Instructions to follow
Write down exactly the lines of the records below, beginning with the first and ending with the line that includes "Task: Click the back arrow next to HOT KEY".

Data entries:
◆ ◆ ◆ ◆ ◆ ◆ ◆

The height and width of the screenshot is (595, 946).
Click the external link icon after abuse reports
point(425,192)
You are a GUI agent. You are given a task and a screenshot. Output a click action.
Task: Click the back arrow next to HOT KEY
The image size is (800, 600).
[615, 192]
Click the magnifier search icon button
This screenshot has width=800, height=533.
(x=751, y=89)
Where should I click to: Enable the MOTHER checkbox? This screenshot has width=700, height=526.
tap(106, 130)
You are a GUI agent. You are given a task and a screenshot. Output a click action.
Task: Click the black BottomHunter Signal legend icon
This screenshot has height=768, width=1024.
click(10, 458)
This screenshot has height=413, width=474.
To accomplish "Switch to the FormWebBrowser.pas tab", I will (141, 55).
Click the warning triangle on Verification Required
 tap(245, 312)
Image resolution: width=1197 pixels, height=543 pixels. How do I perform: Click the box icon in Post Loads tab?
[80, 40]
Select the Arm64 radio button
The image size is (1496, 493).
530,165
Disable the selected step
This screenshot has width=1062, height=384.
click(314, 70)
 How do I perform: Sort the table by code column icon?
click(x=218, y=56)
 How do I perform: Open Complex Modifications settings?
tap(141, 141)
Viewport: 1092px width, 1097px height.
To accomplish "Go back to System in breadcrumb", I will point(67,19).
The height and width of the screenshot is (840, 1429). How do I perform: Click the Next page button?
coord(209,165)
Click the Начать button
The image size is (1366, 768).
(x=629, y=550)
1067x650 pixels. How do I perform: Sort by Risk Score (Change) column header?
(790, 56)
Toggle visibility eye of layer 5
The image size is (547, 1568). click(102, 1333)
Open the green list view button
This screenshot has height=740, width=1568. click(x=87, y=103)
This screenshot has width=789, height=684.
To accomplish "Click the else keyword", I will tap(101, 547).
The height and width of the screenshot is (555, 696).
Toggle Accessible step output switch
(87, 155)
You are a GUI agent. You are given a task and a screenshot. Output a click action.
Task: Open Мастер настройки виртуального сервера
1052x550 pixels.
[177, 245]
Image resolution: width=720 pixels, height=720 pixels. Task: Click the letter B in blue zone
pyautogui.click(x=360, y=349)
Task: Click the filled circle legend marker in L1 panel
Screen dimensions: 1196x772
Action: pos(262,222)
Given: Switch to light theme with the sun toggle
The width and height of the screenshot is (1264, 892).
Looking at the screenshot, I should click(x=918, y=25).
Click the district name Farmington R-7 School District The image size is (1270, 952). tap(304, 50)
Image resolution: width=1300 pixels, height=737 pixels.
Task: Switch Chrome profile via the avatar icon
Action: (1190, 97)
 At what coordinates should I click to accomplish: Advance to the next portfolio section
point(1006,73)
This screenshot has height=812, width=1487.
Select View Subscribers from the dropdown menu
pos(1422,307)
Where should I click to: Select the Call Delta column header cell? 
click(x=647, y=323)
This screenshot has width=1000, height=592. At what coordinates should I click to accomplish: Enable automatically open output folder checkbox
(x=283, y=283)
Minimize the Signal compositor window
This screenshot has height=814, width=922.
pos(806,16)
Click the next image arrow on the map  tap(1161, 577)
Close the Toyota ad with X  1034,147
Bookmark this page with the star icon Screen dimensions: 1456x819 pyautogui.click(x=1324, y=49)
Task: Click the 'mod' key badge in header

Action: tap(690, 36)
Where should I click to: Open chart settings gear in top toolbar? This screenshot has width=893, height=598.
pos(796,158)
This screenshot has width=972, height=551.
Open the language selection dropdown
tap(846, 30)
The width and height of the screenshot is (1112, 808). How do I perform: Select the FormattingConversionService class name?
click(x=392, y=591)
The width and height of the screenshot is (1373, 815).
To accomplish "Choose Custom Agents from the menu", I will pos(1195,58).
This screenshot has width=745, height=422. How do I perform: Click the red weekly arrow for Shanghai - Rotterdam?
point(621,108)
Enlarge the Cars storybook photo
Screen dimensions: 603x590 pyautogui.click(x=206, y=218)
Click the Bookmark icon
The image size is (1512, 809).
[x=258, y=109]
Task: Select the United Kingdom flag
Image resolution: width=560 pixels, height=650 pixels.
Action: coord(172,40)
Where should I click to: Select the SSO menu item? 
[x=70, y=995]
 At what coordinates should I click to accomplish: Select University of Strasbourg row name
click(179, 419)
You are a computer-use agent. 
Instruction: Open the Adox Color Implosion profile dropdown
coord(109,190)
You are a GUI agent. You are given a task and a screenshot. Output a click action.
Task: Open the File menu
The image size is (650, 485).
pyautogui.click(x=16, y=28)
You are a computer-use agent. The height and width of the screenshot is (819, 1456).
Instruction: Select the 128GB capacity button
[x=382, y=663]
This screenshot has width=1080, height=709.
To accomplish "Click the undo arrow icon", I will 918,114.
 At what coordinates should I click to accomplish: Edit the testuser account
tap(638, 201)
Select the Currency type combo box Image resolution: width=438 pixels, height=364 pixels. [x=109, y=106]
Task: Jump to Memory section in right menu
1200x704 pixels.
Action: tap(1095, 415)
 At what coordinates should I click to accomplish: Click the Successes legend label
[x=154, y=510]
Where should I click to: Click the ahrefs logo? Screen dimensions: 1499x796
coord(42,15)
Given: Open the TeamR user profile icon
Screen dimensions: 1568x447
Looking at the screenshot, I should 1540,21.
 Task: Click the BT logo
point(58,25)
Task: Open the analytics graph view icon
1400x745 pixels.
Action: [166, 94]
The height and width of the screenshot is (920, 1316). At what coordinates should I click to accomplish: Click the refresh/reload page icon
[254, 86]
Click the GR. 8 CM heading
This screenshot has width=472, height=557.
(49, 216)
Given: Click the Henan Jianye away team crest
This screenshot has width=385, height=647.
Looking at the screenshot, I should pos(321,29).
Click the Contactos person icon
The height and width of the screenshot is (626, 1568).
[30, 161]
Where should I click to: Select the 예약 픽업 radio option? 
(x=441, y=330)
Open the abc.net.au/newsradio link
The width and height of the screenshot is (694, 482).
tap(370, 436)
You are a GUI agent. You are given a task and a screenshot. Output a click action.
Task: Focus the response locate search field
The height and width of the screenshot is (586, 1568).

◆ ◆ ◆ ◆ ◆ ◆ ◆

Answer to the exercise
The height and width of the screenshot is (595, 946).
Click the external link icon after abuse reports
point(425,192)
You are a GUI agent. You are given a task and a screenshot. Output a click action.
Task: Click the back arrow next to HOT KEY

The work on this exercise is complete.